Your task is to retype, exactly, the line containing "Viewport: 641px width, 588px height." and every later line through the end of the listing, with pictures omitted.

"""

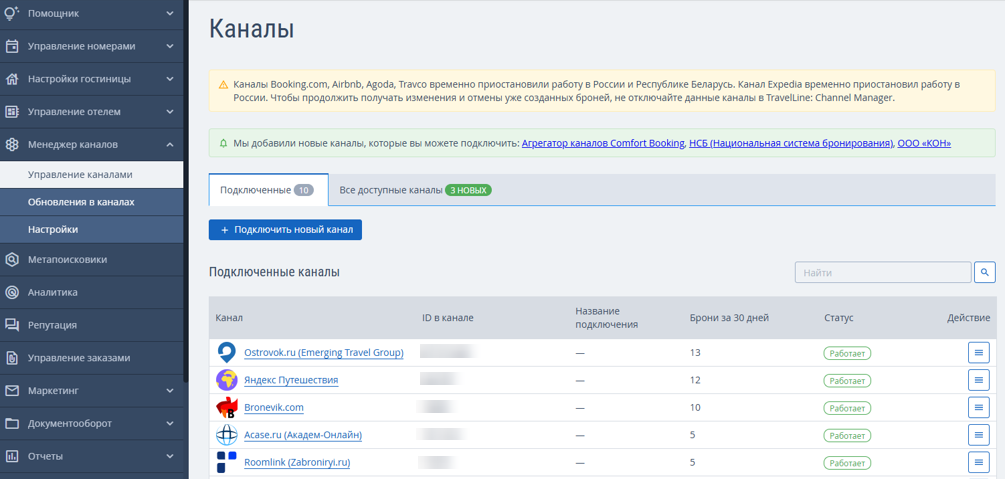Open Агрегатор каналов Comfort Booking link

[603, 144]
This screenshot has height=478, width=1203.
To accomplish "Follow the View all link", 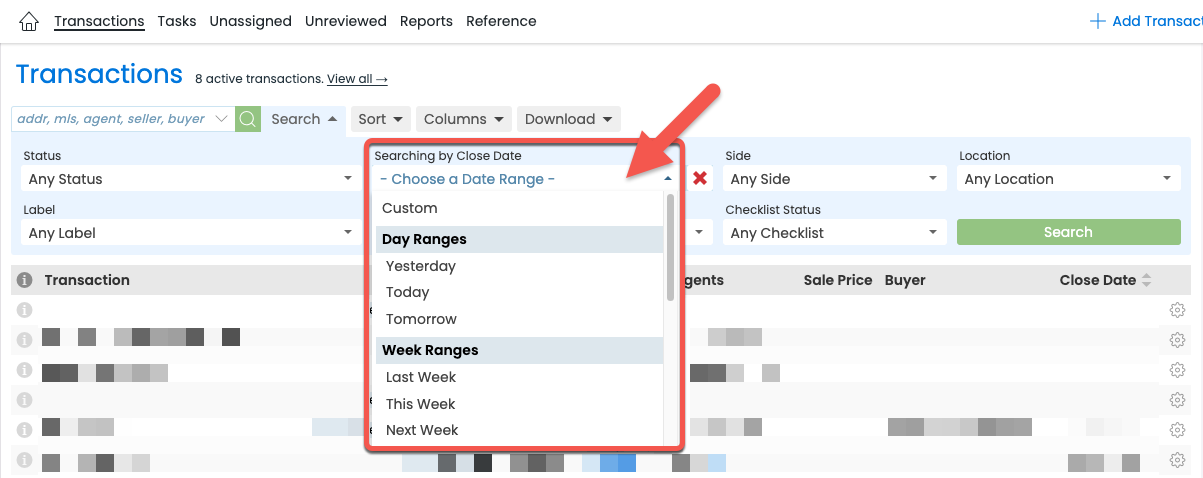I will (x=357, y=79).
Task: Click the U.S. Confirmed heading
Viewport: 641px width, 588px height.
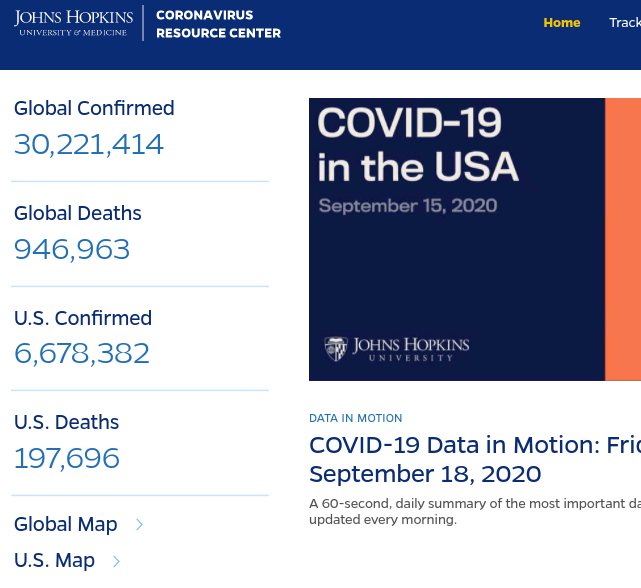Action: 83,318
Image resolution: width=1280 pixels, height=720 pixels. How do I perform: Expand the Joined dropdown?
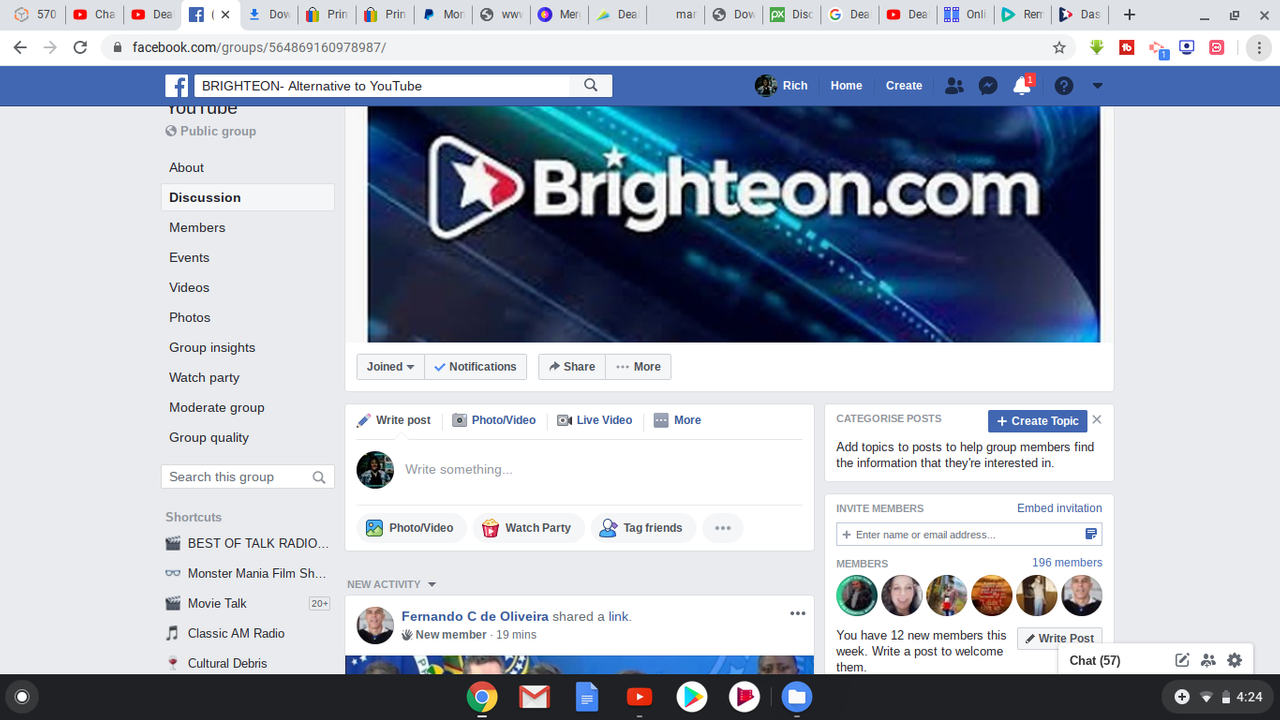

"""

Result:
Viewport: 641px width, 588px height.
Action: 83,318
Image resolution: width=1280 pixels, height=720 pixels. How do I perform: Expand the Joined dropdown?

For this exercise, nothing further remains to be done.